“What we do in life,” Maximus the gladiator said, “echoes in eternity.”
This is also true for football teams.
“Are you not entertained?” Maximus also asked. “Is this not why you are here?”
That sums up a Super Bowl about as well as one of these experiences can be explained.
“At my signal,” Maximus told his men, “unleash hell!”
OK, so that might not be precisely the way Brian Urlacher leads his men onto the field of battle come Sunday.
But hasn’t it been amusing–inspiring, in fact–to hear the glee in teammates’ voices as they compare the Bears middle linebacker to a mythical warrior of the arena? One who fights to the death with sword and shield?

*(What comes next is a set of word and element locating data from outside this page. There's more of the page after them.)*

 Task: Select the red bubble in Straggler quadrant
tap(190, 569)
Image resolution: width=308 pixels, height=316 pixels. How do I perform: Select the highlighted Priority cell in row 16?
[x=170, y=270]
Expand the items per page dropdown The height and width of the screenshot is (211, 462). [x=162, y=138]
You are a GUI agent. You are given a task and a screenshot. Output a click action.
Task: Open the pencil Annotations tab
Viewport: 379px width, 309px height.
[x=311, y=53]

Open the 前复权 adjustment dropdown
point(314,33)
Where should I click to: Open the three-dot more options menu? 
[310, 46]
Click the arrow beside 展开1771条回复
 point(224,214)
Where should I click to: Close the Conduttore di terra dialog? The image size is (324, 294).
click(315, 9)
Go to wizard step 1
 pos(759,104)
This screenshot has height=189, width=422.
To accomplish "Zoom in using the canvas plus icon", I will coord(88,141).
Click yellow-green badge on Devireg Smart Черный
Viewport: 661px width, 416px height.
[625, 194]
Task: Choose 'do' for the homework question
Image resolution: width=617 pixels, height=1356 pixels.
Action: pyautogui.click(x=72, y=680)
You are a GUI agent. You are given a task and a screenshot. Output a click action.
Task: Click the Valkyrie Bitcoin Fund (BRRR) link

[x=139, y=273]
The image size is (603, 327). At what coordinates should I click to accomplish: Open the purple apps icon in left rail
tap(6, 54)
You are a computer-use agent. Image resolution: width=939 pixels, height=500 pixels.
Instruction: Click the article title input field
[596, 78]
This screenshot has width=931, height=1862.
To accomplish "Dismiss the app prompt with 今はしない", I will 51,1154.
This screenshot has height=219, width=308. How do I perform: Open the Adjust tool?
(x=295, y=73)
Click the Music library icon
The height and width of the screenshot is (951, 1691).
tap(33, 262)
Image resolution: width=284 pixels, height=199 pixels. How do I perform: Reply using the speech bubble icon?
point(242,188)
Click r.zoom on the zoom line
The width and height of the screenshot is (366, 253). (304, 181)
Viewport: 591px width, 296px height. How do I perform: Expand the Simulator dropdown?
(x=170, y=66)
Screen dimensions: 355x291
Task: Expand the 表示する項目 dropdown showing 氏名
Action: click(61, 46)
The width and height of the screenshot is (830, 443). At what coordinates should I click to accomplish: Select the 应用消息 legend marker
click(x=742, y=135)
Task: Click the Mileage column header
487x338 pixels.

“What’s the dude, man, Russell Crowe played?” defensive end Alex Brown recently asked.
“Maximus,” tackle Ian Scott said.
“Yeah, Maximus, that’s who he is,” Brown said, meaning Urlacher.
To be specific, Maximus Decimus Meridius, the titular titan of Crowe’s film “Gladiator,” which earned the Academy Award for best picture and Crowe the best actor Oscar in 2001.
Few of us look at No. 54 this way. We can picture Urlacher engaged in hand-to-hand combat with Lions or Panthers or Bengals, sure, but not with man-eating tigers, the way Maximus was forced to do for the crowd’s entertainment in the Roman Coliseum.
Yet it is a pretty arresting image, isn’t it? Linebacker as gladiator, I mean.
What is a Super Bowl if not a test of men’s skills and wills?
And what is a leader if not a team captain who has gained from his brothers in arms a measure of admiration and awe?
Did you hear the way even the Bears’ strategic commander, Lovie Smith, spoke of Urlacher upon arriving here Sunday to begin training for the team’s biggest battle of all?
“Six-foot-four, 258 pounds, 6 percent body fat, he’s got it all,” the coach said. “He’s a coach on the field. He’s the perfect teammate. Where do you want me to stop?”
Smith is quick to praise a player who excels above and beyond expectations, but he rarely raves about one this way.
It was a proper way to get these Super Bowl festivities going. Very soon the Indianapolis Colts and their hero, Peyton Manning, will hit town.
But for now, the Bears have beaten them to the punch.
Urlacher is their hero, their public face, by far their most known and feared warrior.
And anyone who messes with him must pay the price. Reggie Bush did. His taunting and finger-pointing in Urlacher’s direction in the NFC championship game cost him a $5,000 fine Sunday.
“He’s like a guiding light,” linebacker Lance Briggs recently said. “I don’t know where we’d be without him.”
It feels sometimes as if Urlacher has been the star of this show for eons. The truth is, he is 28. He is still youthful and exuberant, not a gnarled old pro a few steps from retirement’s door.
He practically got off the plane at the Miami airport talking about how excited he was to be here.
“You’re going to hear me say that word a lot,” Urlacher told everybody on his first night in town. “Exciting.”
He got a kick out of seeing his teammates capture the moment–Urlacher alluded to “their stinkin’ camcorders”–for, as Maximus himself would put it, eternity.
He also spoke of Manning and how he expects the Colts quarterback to become “the best of all time.”
And by the way, “I’m a big fan of his commercials.”
The last time the Bears tried to fend off Manning, they had to do so without Urlacher, who was hurt. Urlacher watched the game on a TV in his basement as his comrades were slaughtered 41-10.
“They beat us so bad,” he said the other day. “I don’t know if I’d have made any difference.”
But this is a new year, a new team, a new fight to the football death in the arena.
“And I will have my vengeance,” Maximus of the movies said, “in this life or the next.”
You can almost hear the Bears middle linebacker shouting this at Manning and the Colts, or something very similar, six days hence.